• READING PASSAGE:
Every day I push myself to my limits – as I write this blog I am struggling through sensory overload just trying to get words out.

When I’ve gone too long without refreshing my batteries I sometimes get sensory overload. Many people now understand that sensory overload is something that many Aspies struggle with, but my sensory overload is a bit different.

All of my senses seem to connect to two parts of my body – my head and my stomach. Most of the time when I am worn down I will get a “headache”. Naps or long hot baths are often an excellent cure when all of my characteristic Aspie anxiety ends up in my head. I can (and do) push past a headache for a few hours if I need to get through my work day, although if I go too long I might cry.

Headaches are horrible but when everything shifts to my stomach I am crippled. every sound, smell, or movement, makes me gag. Sometimes all I cam do is like in bed in a quiet room but not today.

Today I am fighting the swirling nausea. I am choking down the urge to vomit. I’ve got work in five minutes and I’ve got a life to get to. My job lets me work from home fairly often, so on days like this – when I wonder how many hours of my life have been spent with my head in a toilet – are my own little secret. Never let them see you sweat.

• DATA LISTING:
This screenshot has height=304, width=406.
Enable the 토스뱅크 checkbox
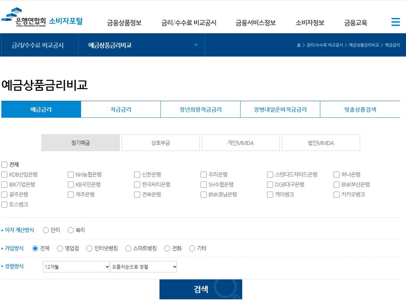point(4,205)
==
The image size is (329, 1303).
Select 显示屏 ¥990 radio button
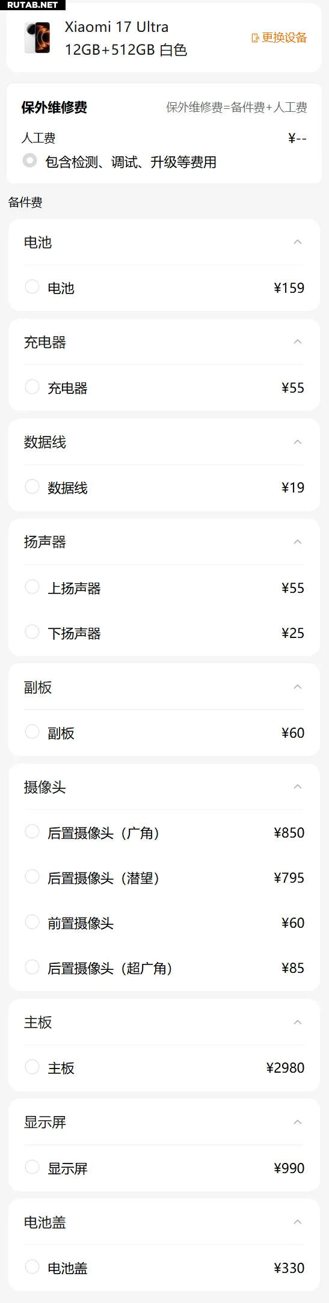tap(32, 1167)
---
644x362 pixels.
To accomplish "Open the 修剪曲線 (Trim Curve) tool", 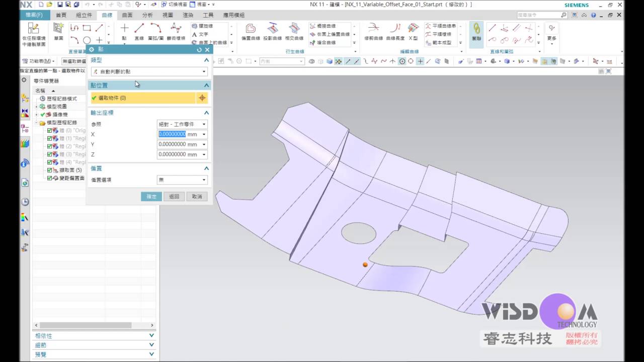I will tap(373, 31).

• TASK REQUIREMENTS:
1. In the blog post on sensory overload, which two parts of the writer's body do all of the senses seem to connect to?
2. Copy the part of the blog post on sensory overload that starts with "Headaches are horrible" and goes on through "but not today.".

• EXERCISE ANSWERS:
1. The head and the stomach.

2.
Headaches are horrible but when everything shifts to my stomach I am crippled. every sound, smell, or movement, makes me gag. Sometimes all I cam do is like in bed in a quiet room but not today.